Political scientist Rebekah Tromble (Leiden University) has been appointed as an academic advisor to the Social Science One research commission. She will assist the commission in its new partnership with Facebook, which aims to facilitate in-depth studies of the role of social media in elections and democracy.

Social media and democracy

Social Science One was created to build partnerships between academia and industry. ‘Private companies like Facebook are generating and collecting vast amounts of data relevant to elections and democracy, but most is completely inaccessible to academic researchers’, Tromble explains. ‘If we want to better understand the role and impact of social media platforms in democratic societies, it is imperative that independent researchers gain access to and study this information.’

Data access

Tromble has been appointed to the Social Science One European Advisory Group, one of several groups comprised of academic experts who will identify important research questions and advise Facebook about the types of data needed to answer those questions.

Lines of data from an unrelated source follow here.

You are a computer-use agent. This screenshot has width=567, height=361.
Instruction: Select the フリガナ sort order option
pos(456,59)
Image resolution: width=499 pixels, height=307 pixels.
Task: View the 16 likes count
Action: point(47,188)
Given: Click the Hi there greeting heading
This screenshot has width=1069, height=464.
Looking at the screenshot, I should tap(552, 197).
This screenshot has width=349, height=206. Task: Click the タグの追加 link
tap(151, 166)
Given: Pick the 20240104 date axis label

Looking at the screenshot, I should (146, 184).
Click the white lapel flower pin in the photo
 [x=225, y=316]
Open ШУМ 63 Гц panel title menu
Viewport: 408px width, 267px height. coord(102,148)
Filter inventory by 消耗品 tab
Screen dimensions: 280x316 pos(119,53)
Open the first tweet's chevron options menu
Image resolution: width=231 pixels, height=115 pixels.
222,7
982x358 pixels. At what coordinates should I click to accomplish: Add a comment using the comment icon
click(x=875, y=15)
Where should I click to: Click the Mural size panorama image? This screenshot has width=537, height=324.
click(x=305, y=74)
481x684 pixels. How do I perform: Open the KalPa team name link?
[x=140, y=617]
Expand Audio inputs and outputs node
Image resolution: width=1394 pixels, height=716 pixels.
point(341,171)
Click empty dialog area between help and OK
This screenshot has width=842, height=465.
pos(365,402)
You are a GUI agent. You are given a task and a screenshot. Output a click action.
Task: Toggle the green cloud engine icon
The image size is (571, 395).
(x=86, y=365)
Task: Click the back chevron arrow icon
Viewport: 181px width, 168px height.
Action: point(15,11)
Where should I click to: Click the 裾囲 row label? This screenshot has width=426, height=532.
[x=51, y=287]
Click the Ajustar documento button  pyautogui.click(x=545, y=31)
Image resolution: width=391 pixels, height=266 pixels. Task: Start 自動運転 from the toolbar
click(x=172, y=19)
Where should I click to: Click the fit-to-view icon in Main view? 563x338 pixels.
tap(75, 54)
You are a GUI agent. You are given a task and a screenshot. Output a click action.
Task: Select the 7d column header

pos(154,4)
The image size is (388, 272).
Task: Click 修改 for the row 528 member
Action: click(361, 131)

The commission will announce several open grant competitions, inviting academic researchers to apply for funding and access to privacy-protected data. Grant competitions will be overseen by the Social Science Research Council, a long-running nonprofit foundation in the US, with proposals reviewed by independent experts. Researchers who are awarded funding and data access will be free to publish their findings as they see fit, without Facebook’s pre-approval.

The first Request for Proposals was announced on 11 July 2018. Researchers interested in studying the use and spread of information and misinformation on Facebook may apply for access to a data set that includes almost all public URLs shared by Facebook users globally since 1 January 2017.

Positive step

‘I have been studying the impacts of social media in democratic societies for some time now,’ Tromble says. ‘Many of these impacts are truly positive, but—as we have seen over the last few years—many are quite negative. If we want to diminish harms and support healthy democratic processes, academics and technology companies will have to work together. I am hopeful that this partnership between Social Science One and Facebook represents a positive first step and am honoured to be part of the initiative.’

Rebekah Tromble
Rebekah Tromble (photo: Ruben Verheul)


Funding for this Social Science One project will be provided by a range of politically diverse US-based foundations: the Alfred P. Sloan Foundation, the Charles Koch Foundation, the Democracy Fund, the John S. and James L. Knight Foundation, the Laura and John Arnold Foundation, the Omidyar Network, and the William and Flora Hewlett Foundation.